BEGIN Supplied data

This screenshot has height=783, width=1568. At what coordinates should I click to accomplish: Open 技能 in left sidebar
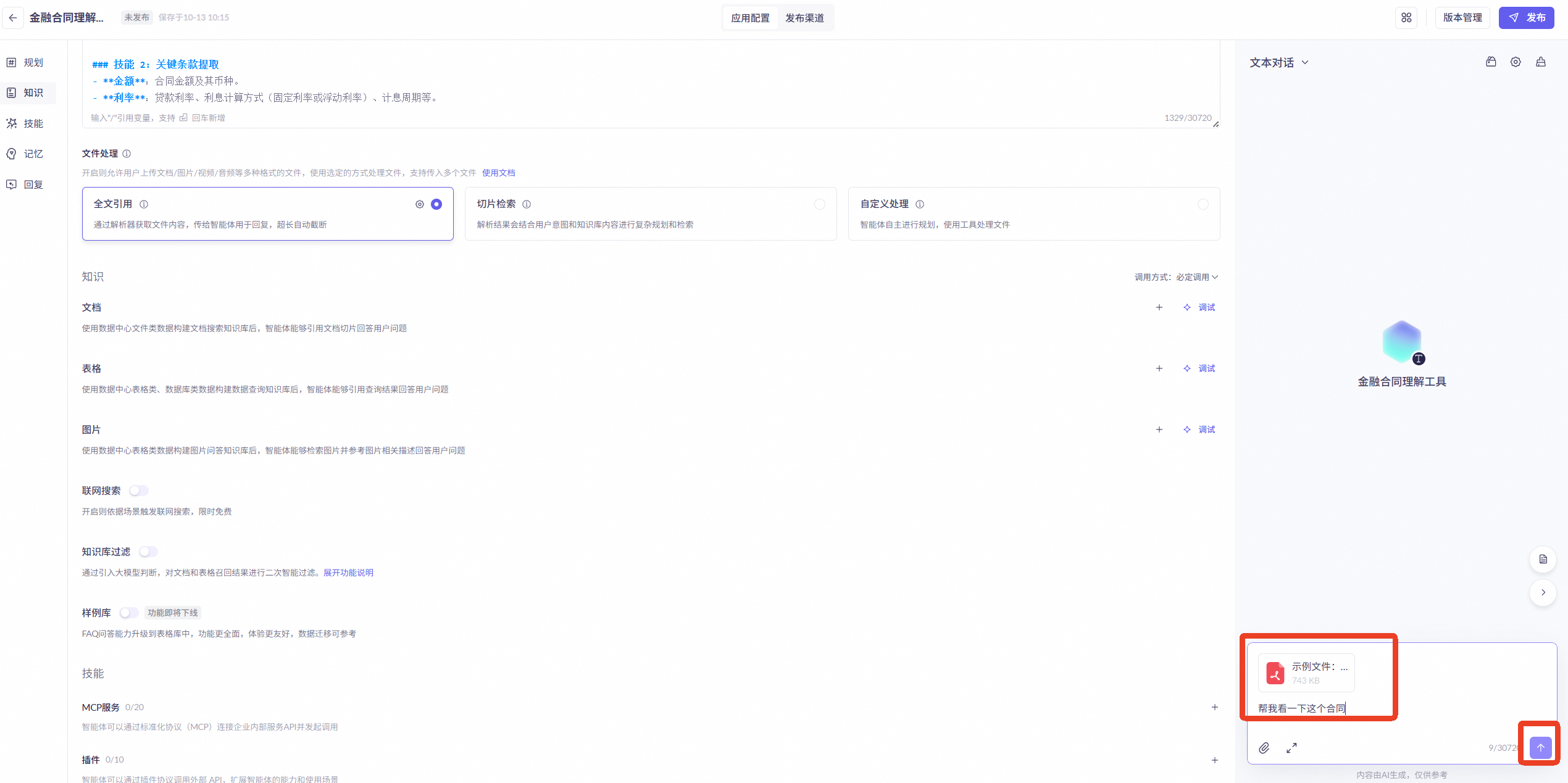pyautogui.click(x=33, y=123)
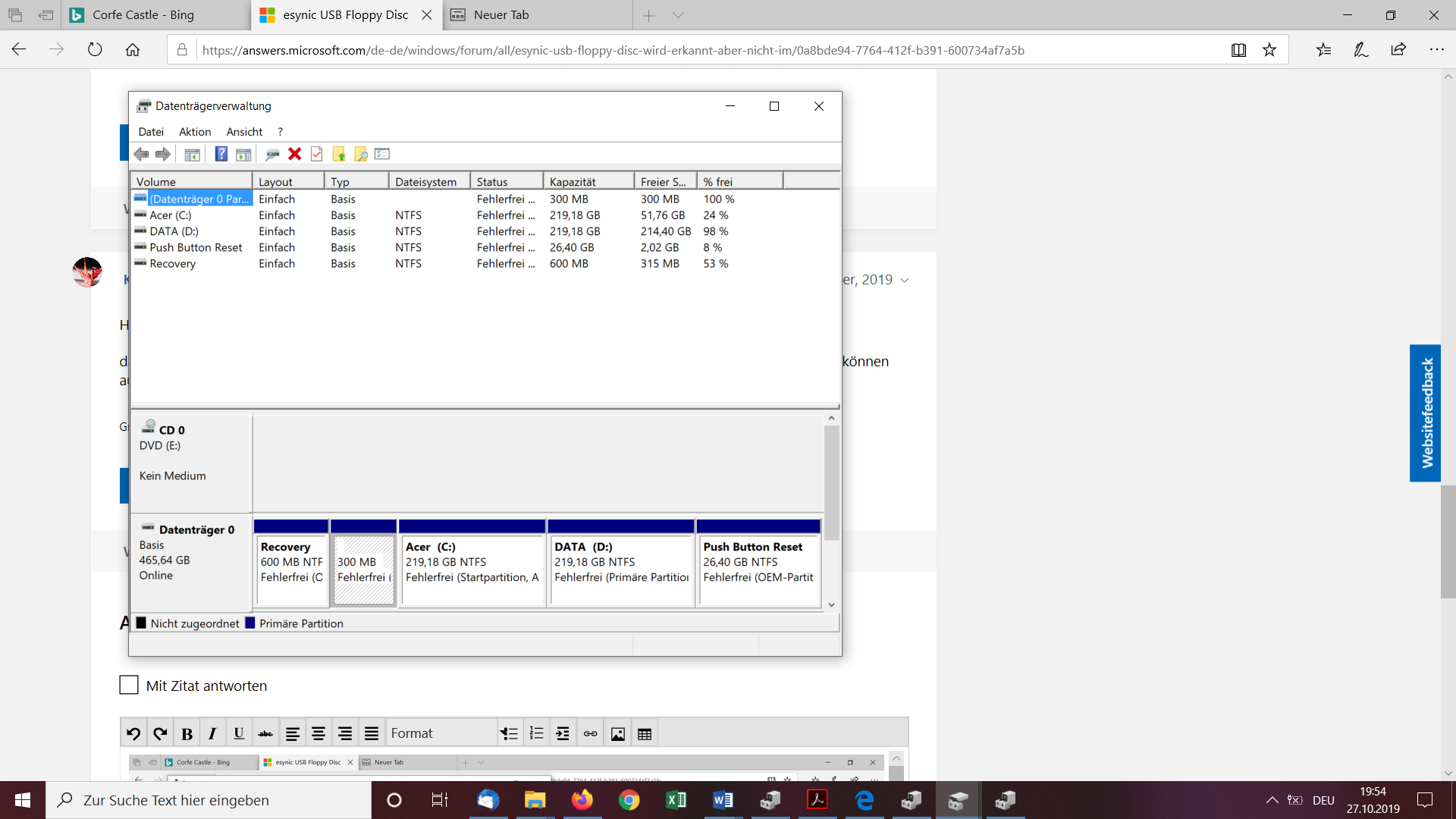Open Excel from the Windows taskbar

click(676, 800)
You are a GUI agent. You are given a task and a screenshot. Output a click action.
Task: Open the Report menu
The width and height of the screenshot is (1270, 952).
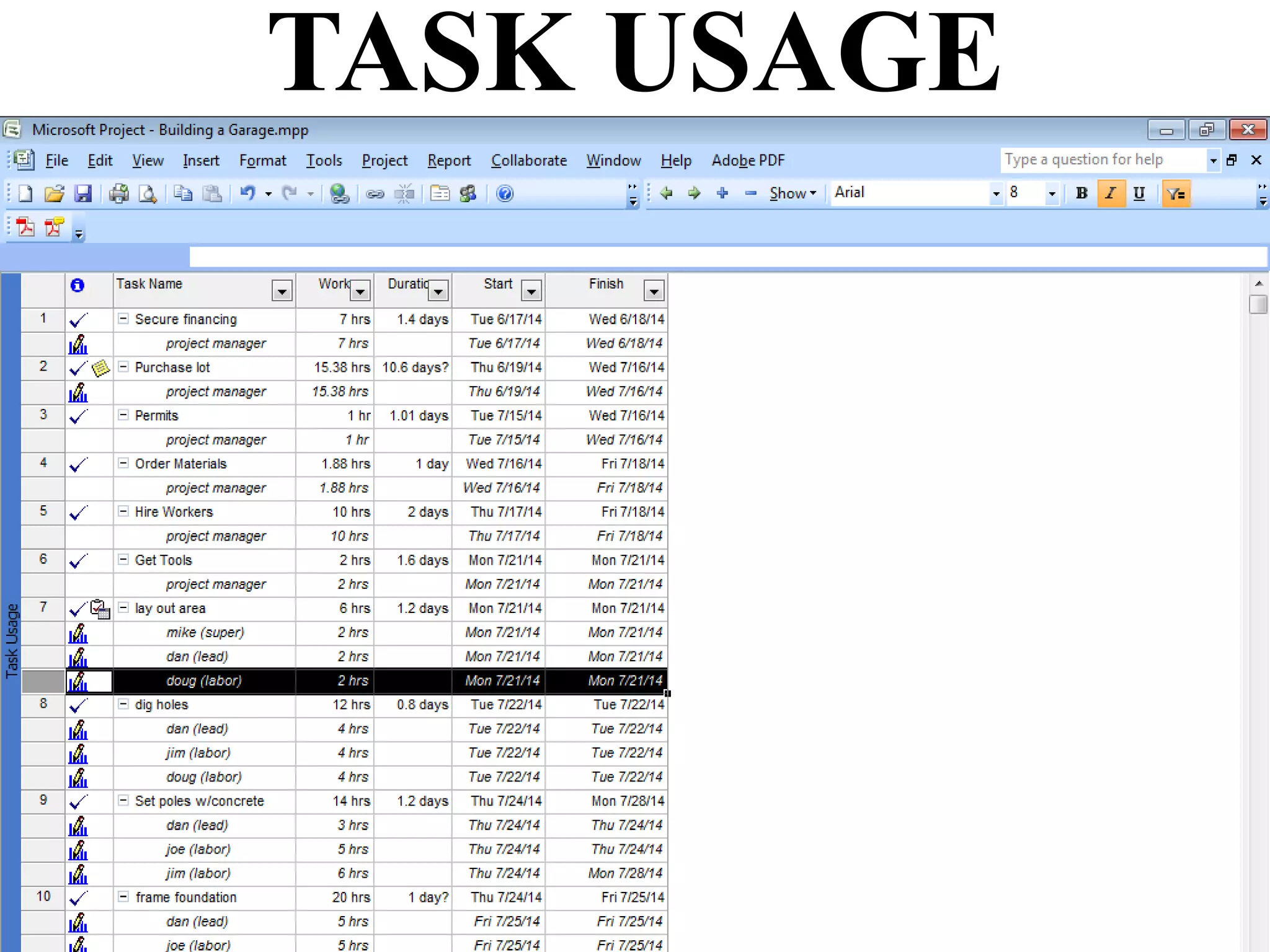click(449, 161)
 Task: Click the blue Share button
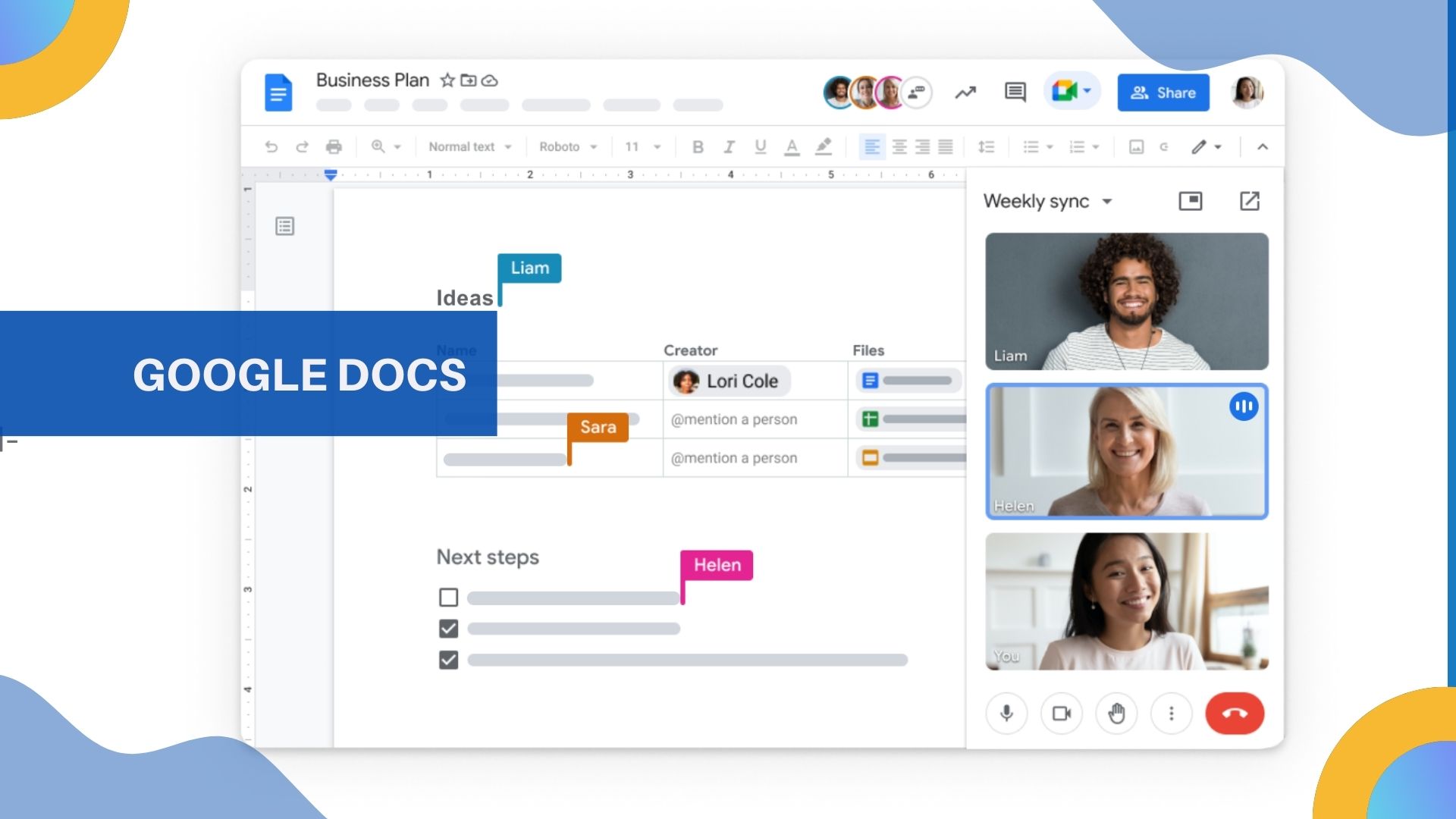[x=1163, y=93]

END Supplied data

### Work item
Please copy the records above word for word, leaving out every picture.

### Response to the task
This screenshot has height=783, width=1568. At what coordinates should I click to accomplish: Open 技能 in left sidebar
pyautogui.click(x=33, y=123)
Open Excel from the Windows taskbar

click(676, 800)
You are a GUI agent. You are given a task and a screenshot. Output a click action.
Task: Open the Report menu
The width and height of the screenshot is (1270, 952).
click(449, 161)
 Task: Click the blue Share button
[x=1163, y=93]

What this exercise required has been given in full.